Ford’s electric vehicles will have access to Tesla’s Supercharger network starting next year. The company’s EVs that are already on the road will be able to access 12,000 additional chargers nationwide from spring 2024, on top of the 10,000 chargers currently available on the Blue Oval network. Buyers of Ford’s Gen 2 electric vehicles will have an even easier time, as they will have a North American Charging Standard connector built into the vehicle, which will allow them to use Tesla’s Superchargers without an adapter.
A representative from Ford confirmed to SlashGear that the automaker’s Gen 2 electric vehicles with the NCAS port will be able to charge at CCS chargers using an adapter. It’s not surprising Ford has chosen this route. The decision to not go for a dual-port design makes sense from both a technical and financial perspective, and using an adapter probably isn’t too huge an inconvenience for many potential buyers.
The sheer number of new chargers isn’t the only good news for Ford customers. Tesla’s network has a high number of Level 3 chargers, which are ideal for filling the large batteries Ford fits to trucks like the F-150 Lightning in very little time.

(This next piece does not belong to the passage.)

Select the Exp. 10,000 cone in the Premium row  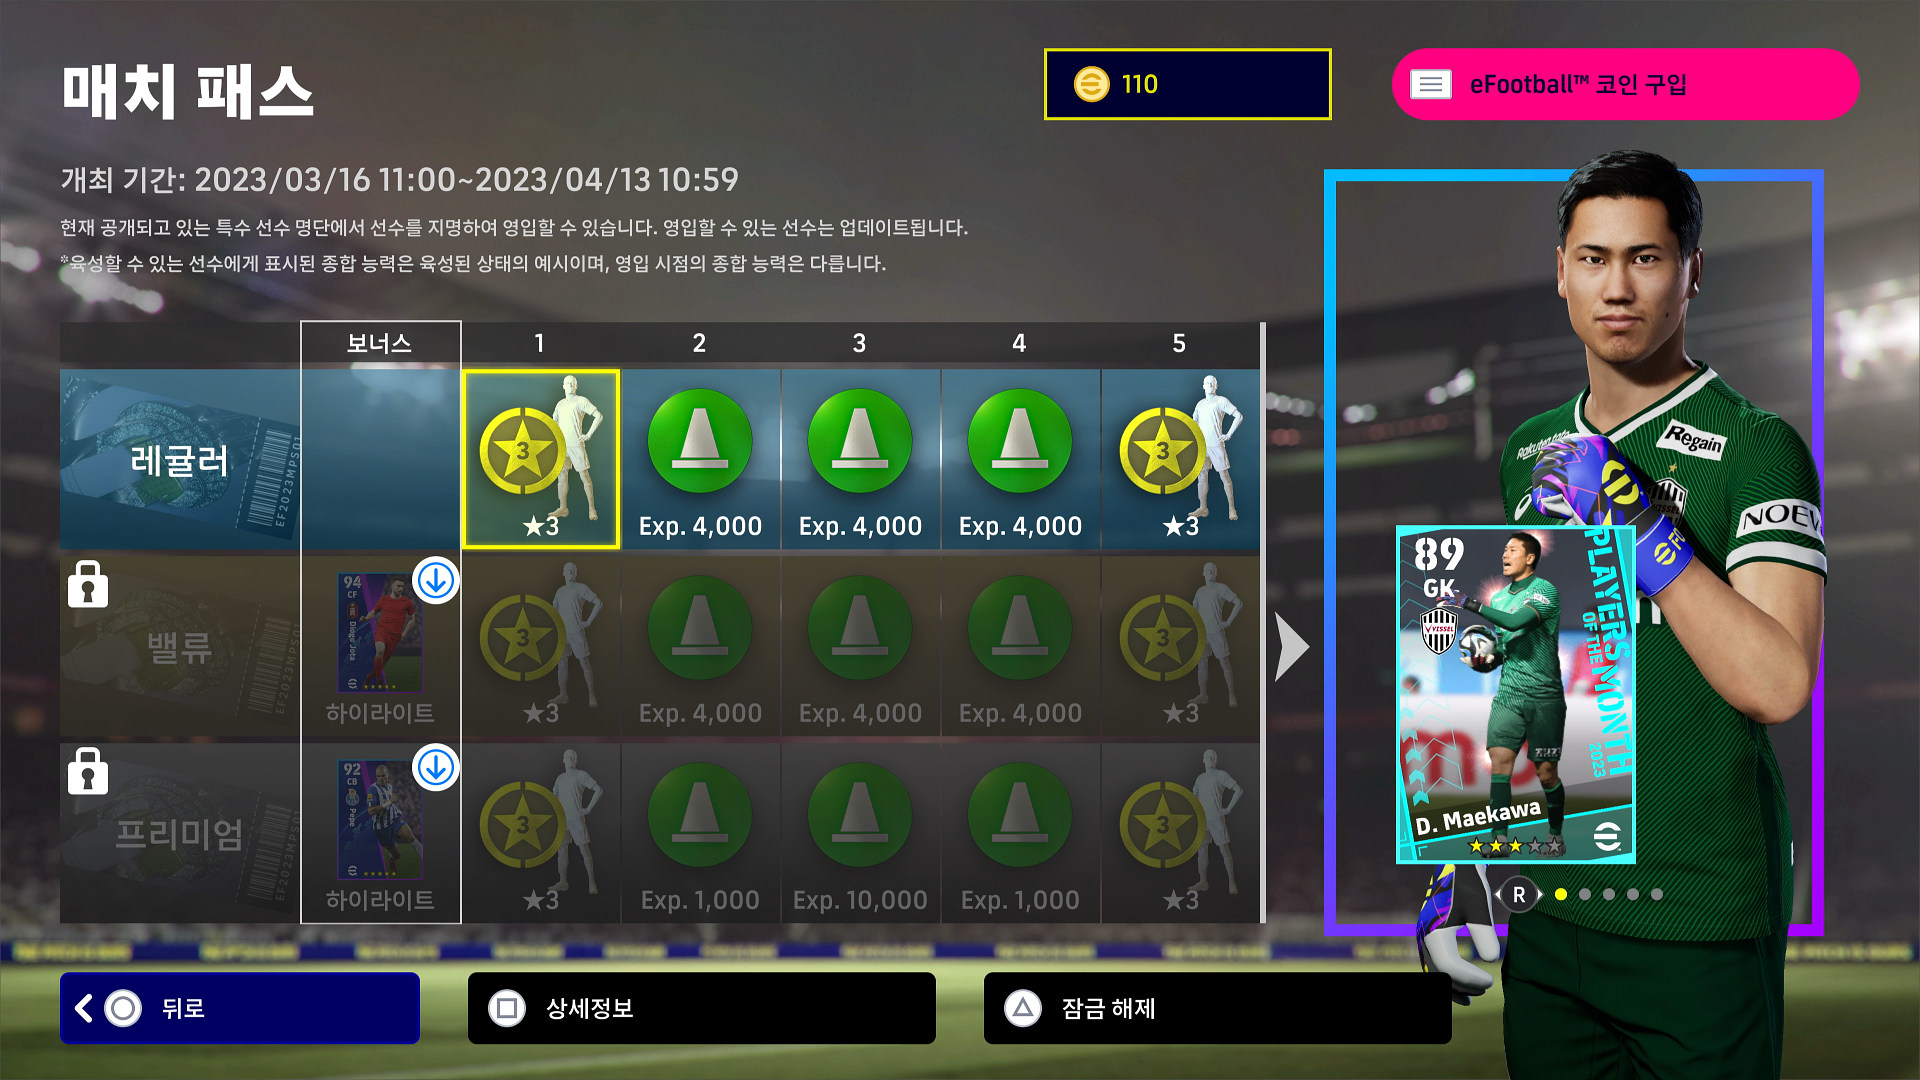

More cars could be using Tesla’s network soon
Access to Tesla’s fast-charging stations has long been a major perk for those who have splashed out on one of Elon Musk’s high-end EVs. But the chargers are becoming less exclusive as time goes on, and have already been opened up to all EVs in some parts of Europe. Tesla also plans to eventually make its charging stations available to all EV drivers in North America, but that rollout is taking a little time. The deal with Ford is interesting, as it’s the first time Tesla has opened its network to an entire brand of cars nationwide instead of opening it to all EVs within a small geographical region.

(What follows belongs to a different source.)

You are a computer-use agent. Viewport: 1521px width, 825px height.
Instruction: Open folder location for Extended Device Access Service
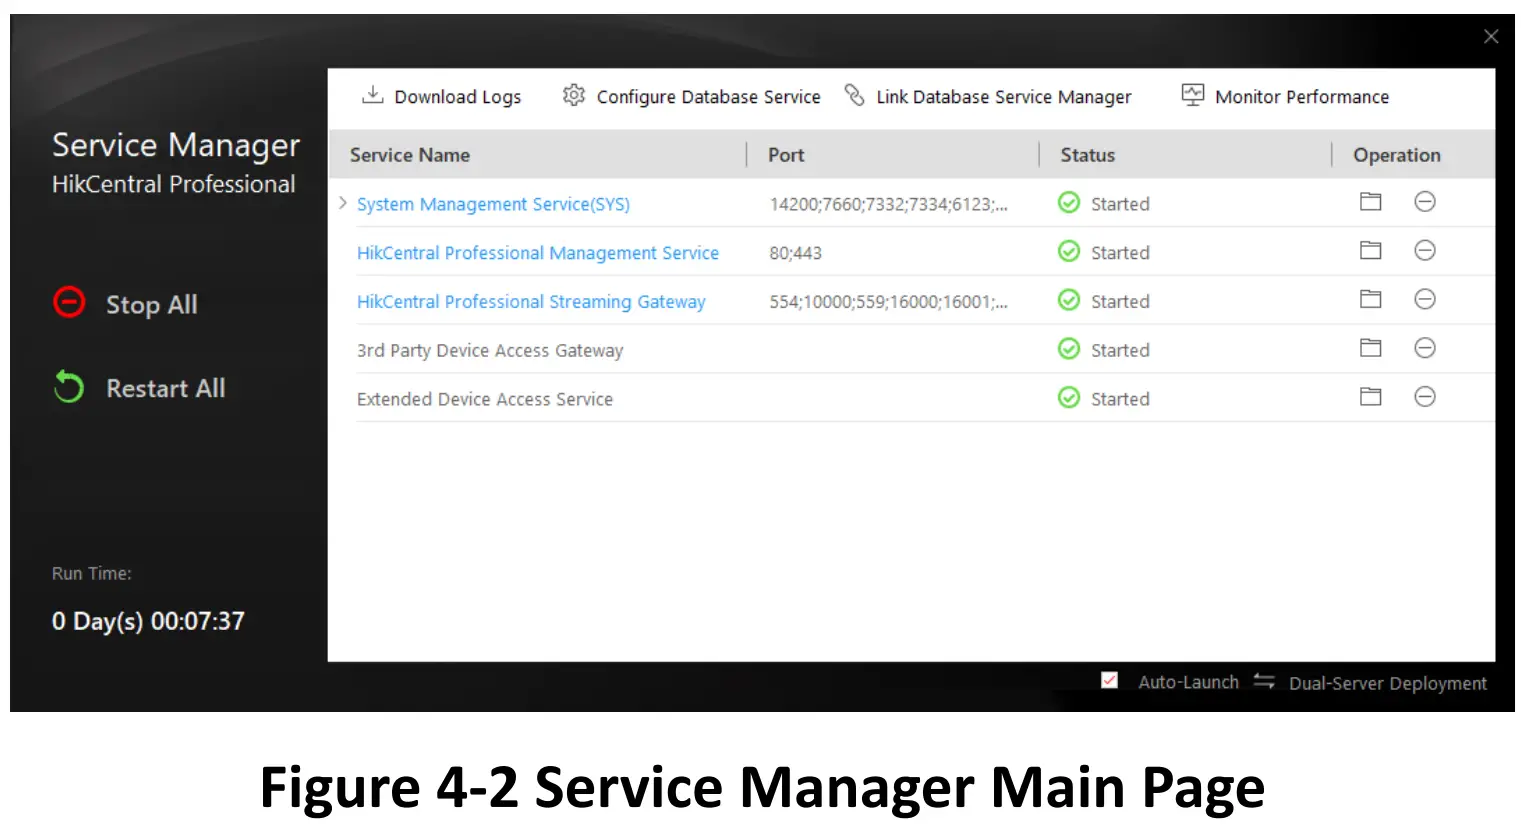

Tesla has gone out of its way to place chargers on frequent travel routes, so it makes electric vehicles far more practical for drivers who often go on long trips. There may also be a bit of a catch for Ford owners planning on using Tesla’s network — and this may be a factor they consider when choosing what charging port their vehicles will feature. Tesla has previously charged owners of non-Tesla EVs more to use its charging stations in countries and regions where access has been opened up. It is currently unknown if the extra costs will apply to Ford users, or if the Detroit-based motoring giant has negotiated a special deal with Musk that will see its customers spared the extra expense.